# Latest box



## xplorx4 (Dec 1, 2008)

I have been out of pocket for some time now, sorry to those wanting to see the quadrant hinge project, I have not forgotten. The write up is on hold till I figure out this new Surface Pro my son got me with Windows 8. I finally did get a few pictures set up to try and post of my latest box and my Granddaughter (sorry folks but just got to include a few of those!!! 

The box is Brazilian Cherry top is Rhodesian Teak and curly maple. Olivia is all little girl.

If you have never worked with Brazilian cherry it is great!! It is very dense, doesn't floot!!


----------



## MartinW (Jun 26, 2013)

Jerry,

this box DOES look good:sold:

and your granddaughter seems to be a very calm one.
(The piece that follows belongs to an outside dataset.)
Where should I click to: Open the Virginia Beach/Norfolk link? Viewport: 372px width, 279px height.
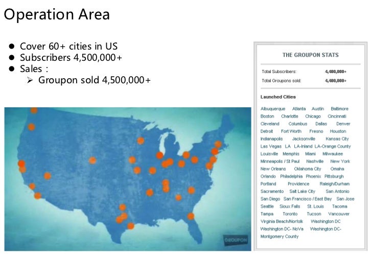(x=282, y=221)
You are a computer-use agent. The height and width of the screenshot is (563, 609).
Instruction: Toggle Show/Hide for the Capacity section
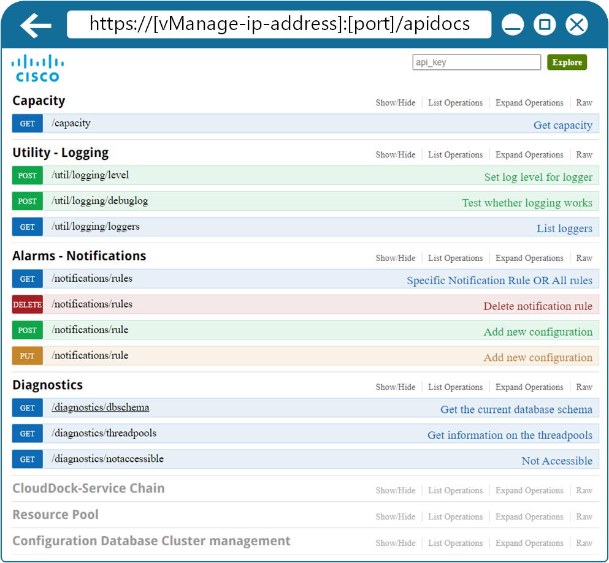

One question to the box, though - it's not 100% clear from teh pictures: there's two layers of inserts, smaller ones for the "upper level" and a bigger one for the lower level?

Thanks and Regards,
Martin


----------



## jw2170 (Jan 24, 2008)

Nice to see that you are still getting some shop time, Jerry.

Your project are always an inspiration to me..

PS. Olivia is a beautiful child -- lucky she looks like her grand mother.......VBG.


----------



## xplorx4 (Dec 1, 2008)

MartinW said:


> Jerry,
> 
> this box DOES look good:sold:
> 
> ...


That is correct, if I get this posting problem with Windows 8 corrected I will post a series of pictures on how I do the quadrant hinge, they are easy if you have the right jig and such.


----------



## xplorx4 (Dec 1, 2008)

jw2170 said:


> Nice to see that you are still getting some shop time, Jerry.
> 
> Your project are always an inspiration to me..
> 
> PS. Olivia is a beautiful child -- lucky she looks like her grand mother.......VBG.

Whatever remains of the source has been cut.